After about 40 minutes, however, the stunning views became less of a novelty as we instead focused on staying warm. The open deck of a ship going full speed across the water in early April is not the warmest of places. Again we sat huddled together with our faces tucked inside our hoods praying that each island that we stopped at would be ours. Eventually 1 1/2 hours later, we were there, frozen and tired but ready for the day.
So Mae Moor Do is a small island that looks more like a giant hill rising out of the sea. There is a small fishing village at one end where sea weathered ajummas and ajosshis sat selling their wares. Offering such delicasies as fresh fish, eels and octopus.
There was a trail heading around the island slowly climbing its way to the top of the hill offering stunning views out over the sea. We headed up the path happy to stretch our legs expecting a nice, leisurely hike. The hike started out great and then it slowly started getting steeper and steeper until suddenly we found ourselves clamboring over rocks at an 80d angle hoping we were almost to the top. Every so often there would be lookouts with cliffs jutting out into the sea where we could rest, catch our breaths and take endless photos.

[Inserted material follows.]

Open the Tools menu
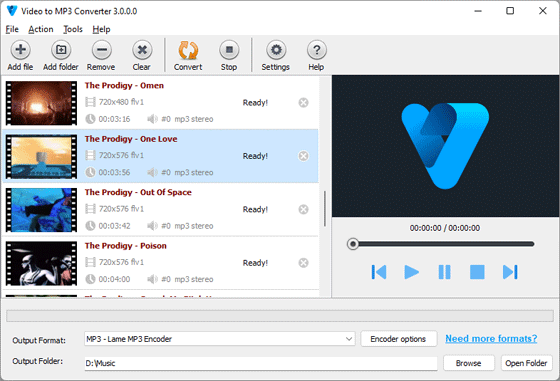Screen dimensions: 560x381 pos(73,29)
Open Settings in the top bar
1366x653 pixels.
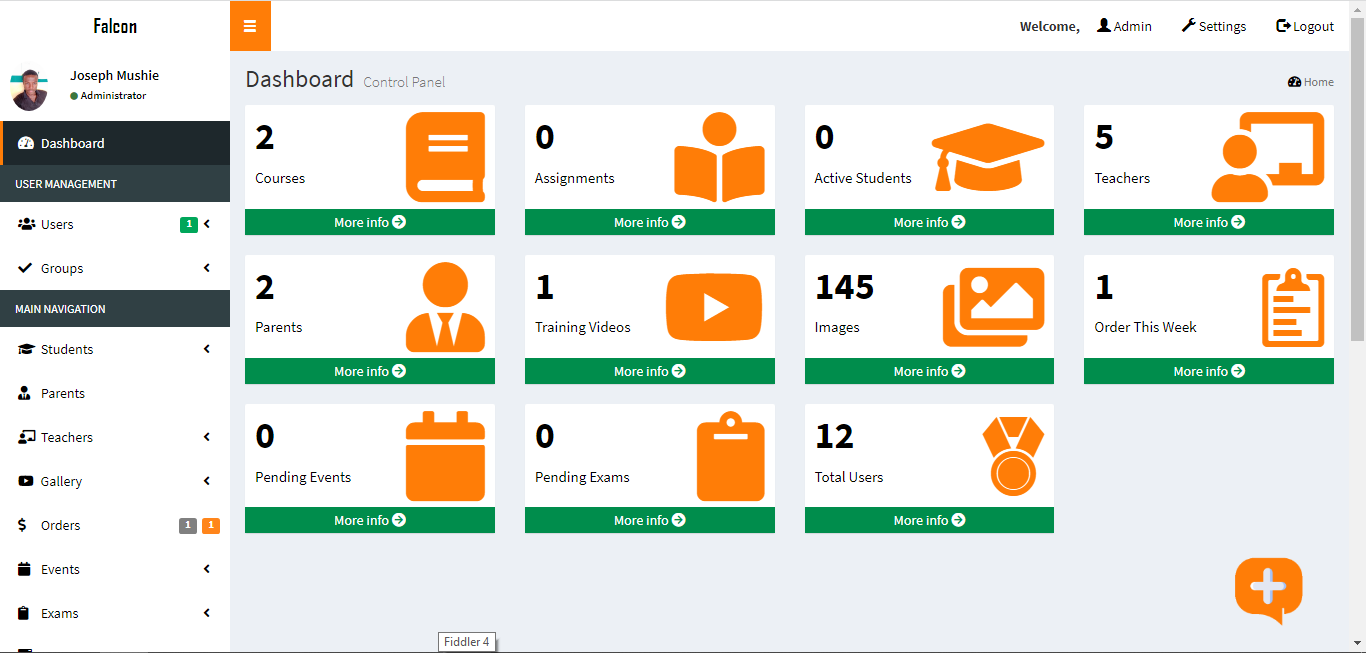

Finally after about an hour of climbing we emerged from the trail into the brilliant sunshine on the top of the mountain. We were a little exhausted and slightly in awe of the old men and women who had gone running past us up the hill. At the top we found a sunny field where we collapsed for an hour and admired the view looking down over the fishing village below.
Eventually we picked oursleves up , climbed the steep path back down to the village, grabbed some quick lunch and boarded the ferry back to Tongyoung. This time on the ferry we were smart enough not to sit outside and instead we climbed onto the heated floors where everyone quickly fell asleep.
Back in Tongyong we settled into our motel, admired the ocean views from our windows and then rested for a few hours while waiting for those on the other hike to arrive. Finally they made it back and regaled us with stories of steep climbs, sheer cliffs and propelling down rock faces with ropes. I was very thankful that I had opted out of that hike.
Finally the evening was here and it was time to chow down on some traditional Korean bbq. Seated at tables of 6 or 7 people with others milling around at the ends of the tables we feasted. The supply of meat seemed endless and we gorged ourselves with bits of seasoned pork, dipped in sauce and wrapped in fresh lettuce, washed down with icy cold beer. It was a delicious end to an adventurous day. With full stomachs and aching muscles we climbed into our beds and dreamed of the things that we had seen.